The good news is that the NSW government has a mechanism for councils to borrow money at concessional interest rates for this specific purpose. Given that road reconstruction raises the costs to a shire ten- to twelvefold (up to 1200 per cent) we have to ask why this council isn’t exploring all the options to reduce this future cost burden?
Don Page, minister for local government, in a recent a press release highlighted the NSW government’s Local Infrastructure Renewal Scheme. He pointed out how it will ‘pay the first four per cent of the interest on loans that NSW councils take out specifically to pay for the maintenance of infrastructure projects such as roads’
Don also explained that ‘the Local Infrastructure Renewal Scheme is a key aspect of the NSW government’s local infrastructure backlog policy’ and how it will ‘help NSW councils get on with the task of reducing the vast backlog of infrastructure projects in their communities’.

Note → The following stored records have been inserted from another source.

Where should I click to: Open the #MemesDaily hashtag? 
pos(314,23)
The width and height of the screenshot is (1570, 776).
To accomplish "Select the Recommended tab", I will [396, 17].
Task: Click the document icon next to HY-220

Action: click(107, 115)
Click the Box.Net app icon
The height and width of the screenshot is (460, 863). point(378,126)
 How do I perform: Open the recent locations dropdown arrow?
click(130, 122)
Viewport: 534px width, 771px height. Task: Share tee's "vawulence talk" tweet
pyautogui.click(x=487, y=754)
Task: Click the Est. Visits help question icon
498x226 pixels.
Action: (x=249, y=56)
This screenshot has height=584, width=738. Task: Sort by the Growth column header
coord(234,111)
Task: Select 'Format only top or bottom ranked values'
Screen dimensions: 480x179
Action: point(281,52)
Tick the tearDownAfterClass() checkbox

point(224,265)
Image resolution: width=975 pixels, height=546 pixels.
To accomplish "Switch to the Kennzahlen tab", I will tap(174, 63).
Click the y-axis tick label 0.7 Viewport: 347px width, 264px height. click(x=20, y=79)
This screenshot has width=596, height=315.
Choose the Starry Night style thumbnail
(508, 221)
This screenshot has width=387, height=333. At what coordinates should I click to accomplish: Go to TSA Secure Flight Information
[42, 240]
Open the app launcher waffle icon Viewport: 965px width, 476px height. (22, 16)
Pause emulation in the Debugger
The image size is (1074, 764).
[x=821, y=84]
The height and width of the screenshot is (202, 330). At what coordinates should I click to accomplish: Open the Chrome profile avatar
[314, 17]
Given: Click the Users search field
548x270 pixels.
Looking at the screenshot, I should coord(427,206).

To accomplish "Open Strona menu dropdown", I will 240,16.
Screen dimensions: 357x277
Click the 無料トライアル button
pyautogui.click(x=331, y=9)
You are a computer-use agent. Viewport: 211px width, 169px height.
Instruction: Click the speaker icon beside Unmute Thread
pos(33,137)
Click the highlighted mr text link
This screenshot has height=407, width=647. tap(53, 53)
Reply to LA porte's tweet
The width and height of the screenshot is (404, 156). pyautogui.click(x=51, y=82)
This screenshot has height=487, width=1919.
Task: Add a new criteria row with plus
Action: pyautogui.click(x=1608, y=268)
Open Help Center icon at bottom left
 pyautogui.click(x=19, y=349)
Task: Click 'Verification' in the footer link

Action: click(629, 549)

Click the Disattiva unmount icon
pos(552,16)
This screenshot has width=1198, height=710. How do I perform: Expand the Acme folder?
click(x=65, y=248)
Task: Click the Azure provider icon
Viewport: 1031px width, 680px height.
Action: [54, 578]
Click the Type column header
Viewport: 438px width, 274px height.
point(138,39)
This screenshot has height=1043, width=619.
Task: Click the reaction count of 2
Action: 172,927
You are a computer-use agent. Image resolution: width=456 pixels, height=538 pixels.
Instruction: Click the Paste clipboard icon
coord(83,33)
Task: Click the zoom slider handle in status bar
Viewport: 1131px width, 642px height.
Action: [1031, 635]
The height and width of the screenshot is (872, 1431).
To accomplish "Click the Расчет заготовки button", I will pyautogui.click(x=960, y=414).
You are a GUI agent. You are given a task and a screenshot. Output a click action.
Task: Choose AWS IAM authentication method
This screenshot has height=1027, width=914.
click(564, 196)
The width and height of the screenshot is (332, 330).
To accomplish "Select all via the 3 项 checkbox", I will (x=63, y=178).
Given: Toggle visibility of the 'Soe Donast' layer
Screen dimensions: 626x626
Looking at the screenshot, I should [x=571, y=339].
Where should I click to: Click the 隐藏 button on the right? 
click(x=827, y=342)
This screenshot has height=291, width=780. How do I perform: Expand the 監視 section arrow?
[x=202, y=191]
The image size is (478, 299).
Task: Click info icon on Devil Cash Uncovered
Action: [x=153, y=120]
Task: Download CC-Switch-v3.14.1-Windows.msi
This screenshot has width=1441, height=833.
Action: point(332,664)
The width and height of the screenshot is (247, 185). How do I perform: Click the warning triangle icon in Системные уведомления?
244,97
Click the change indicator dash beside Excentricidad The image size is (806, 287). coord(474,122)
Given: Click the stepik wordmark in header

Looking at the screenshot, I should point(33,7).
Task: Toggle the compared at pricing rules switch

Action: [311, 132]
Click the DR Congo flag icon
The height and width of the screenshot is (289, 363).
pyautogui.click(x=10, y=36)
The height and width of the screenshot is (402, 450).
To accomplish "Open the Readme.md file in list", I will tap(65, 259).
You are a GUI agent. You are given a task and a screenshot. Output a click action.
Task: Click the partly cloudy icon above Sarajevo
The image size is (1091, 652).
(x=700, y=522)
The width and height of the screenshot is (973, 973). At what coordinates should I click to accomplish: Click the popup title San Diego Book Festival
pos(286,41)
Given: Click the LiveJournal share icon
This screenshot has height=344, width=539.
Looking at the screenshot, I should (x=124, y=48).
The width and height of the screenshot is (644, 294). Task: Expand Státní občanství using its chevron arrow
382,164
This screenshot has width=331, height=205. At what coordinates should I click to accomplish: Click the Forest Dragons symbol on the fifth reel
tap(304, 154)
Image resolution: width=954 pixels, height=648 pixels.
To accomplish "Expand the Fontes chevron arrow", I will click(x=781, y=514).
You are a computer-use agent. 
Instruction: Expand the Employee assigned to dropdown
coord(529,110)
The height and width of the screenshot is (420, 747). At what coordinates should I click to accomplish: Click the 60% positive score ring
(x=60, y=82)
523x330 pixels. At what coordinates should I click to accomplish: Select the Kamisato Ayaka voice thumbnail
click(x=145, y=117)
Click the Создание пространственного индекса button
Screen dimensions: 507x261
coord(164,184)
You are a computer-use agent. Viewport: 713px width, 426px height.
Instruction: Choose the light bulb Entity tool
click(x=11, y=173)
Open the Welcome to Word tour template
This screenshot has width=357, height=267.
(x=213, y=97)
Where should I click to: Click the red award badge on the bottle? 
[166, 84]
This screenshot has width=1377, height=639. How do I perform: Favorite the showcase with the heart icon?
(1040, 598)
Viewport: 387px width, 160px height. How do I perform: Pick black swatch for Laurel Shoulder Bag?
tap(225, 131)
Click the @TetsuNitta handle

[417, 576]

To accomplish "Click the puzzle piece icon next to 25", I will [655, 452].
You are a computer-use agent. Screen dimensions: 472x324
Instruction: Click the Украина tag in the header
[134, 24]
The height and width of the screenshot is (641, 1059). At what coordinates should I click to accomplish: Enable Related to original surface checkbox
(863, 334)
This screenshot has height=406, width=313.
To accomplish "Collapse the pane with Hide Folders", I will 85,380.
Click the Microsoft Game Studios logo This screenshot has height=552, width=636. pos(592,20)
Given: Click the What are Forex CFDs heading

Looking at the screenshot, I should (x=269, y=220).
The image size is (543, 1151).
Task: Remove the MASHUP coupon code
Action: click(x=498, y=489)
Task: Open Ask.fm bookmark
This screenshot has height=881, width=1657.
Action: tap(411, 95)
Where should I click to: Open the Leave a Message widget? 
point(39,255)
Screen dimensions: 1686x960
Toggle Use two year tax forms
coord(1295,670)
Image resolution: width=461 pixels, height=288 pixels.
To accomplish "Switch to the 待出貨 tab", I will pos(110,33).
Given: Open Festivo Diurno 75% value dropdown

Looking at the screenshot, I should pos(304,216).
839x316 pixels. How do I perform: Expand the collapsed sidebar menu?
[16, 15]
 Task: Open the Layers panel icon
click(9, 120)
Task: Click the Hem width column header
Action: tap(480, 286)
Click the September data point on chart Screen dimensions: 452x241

Ballina Council is currently not adequately funding and maintaining our existing infrastructure. Instead I believe it is diverting much-needed funds into speculative commercial property investments that are providing the community will a very low return on the funds invested. A much higher return is possible if these assets are sold, and used to attract grant funding for infrastructure programs. Present activities are deferring substantial costs for a future council and Ballina ratepayers.